WHAT TO DO =>
What you return should be the line containing "Click the Cinebench sphere logo icon" and each line after it to the end of the records, copied exactly.

━━━ GIVEN INFORMATION ━━━

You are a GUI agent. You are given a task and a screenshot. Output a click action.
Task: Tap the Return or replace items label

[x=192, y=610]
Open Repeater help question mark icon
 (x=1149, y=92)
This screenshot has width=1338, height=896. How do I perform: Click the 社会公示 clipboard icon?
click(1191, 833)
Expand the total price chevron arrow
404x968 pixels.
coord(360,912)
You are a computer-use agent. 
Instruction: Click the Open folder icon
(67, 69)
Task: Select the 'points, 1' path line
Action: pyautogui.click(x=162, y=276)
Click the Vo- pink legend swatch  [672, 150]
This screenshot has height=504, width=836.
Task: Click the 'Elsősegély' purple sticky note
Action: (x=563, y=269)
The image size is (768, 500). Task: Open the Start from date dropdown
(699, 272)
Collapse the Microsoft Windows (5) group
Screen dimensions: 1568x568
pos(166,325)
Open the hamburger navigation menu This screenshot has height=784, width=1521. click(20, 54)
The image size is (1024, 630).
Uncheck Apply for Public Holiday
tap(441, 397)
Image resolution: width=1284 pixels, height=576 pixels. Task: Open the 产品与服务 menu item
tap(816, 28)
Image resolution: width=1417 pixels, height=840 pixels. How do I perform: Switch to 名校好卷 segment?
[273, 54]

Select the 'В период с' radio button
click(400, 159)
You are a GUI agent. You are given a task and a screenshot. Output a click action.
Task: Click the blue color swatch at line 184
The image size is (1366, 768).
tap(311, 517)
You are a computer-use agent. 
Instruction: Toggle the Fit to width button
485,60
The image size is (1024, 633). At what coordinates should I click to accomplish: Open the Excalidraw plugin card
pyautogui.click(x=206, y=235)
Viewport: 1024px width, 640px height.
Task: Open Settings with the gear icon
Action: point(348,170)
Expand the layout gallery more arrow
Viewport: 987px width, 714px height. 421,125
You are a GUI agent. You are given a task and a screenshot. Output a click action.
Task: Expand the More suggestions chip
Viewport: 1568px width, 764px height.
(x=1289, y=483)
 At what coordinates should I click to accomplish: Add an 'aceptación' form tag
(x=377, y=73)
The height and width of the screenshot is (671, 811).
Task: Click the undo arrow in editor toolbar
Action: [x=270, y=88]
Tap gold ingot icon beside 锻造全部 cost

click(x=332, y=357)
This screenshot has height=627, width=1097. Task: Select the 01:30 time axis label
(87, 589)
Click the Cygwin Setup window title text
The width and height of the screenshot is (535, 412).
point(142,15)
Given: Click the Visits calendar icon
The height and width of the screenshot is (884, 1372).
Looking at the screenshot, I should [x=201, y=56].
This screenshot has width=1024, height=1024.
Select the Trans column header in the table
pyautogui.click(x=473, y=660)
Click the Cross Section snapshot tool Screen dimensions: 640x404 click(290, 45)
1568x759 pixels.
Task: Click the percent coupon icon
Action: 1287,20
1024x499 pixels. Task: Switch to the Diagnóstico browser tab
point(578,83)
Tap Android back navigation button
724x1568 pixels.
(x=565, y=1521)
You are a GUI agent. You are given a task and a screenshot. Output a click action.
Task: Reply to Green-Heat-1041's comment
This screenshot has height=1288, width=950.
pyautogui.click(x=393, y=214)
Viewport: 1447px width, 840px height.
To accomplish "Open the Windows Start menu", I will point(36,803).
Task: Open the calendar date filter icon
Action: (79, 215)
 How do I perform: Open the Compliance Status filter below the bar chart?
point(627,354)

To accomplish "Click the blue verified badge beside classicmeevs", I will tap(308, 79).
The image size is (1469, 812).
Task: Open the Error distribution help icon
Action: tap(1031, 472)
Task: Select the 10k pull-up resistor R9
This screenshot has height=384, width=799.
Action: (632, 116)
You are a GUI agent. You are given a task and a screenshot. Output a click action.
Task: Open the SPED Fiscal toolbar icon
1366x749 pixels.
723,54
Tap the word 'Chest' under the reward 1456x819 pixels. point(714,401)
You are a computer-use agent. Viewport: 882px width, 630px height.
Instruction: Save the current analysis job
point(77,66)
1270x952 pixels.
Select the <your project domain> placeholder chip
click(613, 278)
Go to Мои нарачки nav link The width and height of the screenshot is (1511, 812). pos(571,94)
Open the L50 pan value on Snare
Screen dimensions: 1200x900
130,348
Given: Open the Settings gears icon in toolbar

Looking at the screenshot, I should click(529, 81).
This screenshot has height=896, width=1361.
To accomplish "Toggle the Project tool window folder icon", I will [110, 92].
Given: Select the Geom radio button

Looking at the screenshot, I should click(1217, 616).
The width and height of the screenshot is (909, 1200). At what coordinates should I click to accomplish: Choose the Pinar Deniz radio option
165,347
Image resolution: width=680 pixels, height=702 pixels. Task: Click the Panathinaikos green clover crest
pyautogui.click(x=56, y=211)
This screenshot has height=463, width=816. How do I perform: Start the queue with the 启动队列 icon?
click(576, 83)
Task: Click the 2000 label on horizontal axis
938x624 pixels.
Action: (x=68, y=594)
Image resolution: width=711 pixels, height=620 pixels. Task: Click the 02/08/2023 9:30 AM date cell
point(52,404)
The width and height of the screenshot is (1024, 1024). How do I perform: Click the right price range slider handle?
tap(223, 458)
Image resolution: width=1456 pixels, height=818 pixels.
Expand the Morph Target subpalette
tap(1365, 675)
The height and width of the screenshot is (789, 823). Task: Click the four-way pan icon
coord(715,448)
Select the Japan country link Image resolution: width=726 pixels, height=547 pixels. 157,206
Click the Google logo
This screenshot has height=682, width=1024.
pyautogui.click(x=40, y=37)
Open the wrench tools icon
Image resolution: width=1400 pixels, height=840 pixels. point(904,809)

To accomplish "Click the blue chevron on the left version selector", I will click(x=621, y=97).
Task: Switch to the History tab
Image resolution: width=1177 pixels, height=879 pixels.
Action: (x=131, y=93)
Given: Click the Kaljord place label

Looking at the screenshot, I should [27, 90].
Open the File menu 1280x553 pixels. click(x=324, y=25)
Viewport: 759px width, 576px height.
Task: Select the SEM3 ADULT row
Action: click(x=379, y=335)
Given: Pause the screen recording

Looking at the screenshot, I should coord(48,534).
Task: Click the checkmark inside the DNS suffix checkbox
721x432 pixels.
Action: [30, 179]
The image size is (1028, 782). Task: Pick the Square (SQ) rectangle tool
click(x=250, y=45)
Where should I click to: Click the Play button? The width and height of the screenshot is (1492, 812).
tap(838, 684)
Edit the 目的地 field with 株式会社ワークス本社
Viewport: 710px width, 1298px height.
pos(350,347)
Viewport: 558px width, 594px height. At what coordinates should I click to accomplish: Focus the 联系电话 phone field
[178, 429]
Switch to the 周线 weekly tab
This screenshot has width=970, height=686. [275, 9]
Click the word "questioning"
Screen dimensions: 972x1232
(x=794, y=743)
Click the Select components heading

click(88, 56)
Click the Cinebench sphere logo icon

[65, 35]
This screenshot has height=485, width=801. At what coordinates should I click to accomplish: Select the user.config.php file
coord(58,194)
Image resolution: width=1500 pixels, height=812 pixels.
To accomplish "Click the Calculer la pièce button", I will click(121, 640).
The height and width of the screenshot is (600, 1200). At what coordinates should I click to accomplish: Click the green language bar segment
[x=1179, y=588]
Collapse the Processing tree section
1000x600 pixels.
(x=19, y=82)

━━━

EXERCISE RESULT =>
Click the Cinebench sphere logo icon

[65, 35]
This screenshot has height=485, width=801. At what coordinates should I click to accomplish: Select the user.config.php file
coord(58,194)
Image resolution: width=1500 pixels, height=812 pixels.
To accomplish "Click the Calculer la pièce button", I will click(121, 640).
The height and width of the screenshot is (600, 1200). At what coordinates should I click to accomplish: Click the green language bar segment
[x=1179, y=588]
Collapse the Processing tree section
1000x600 pixels.
(x=19, y=82)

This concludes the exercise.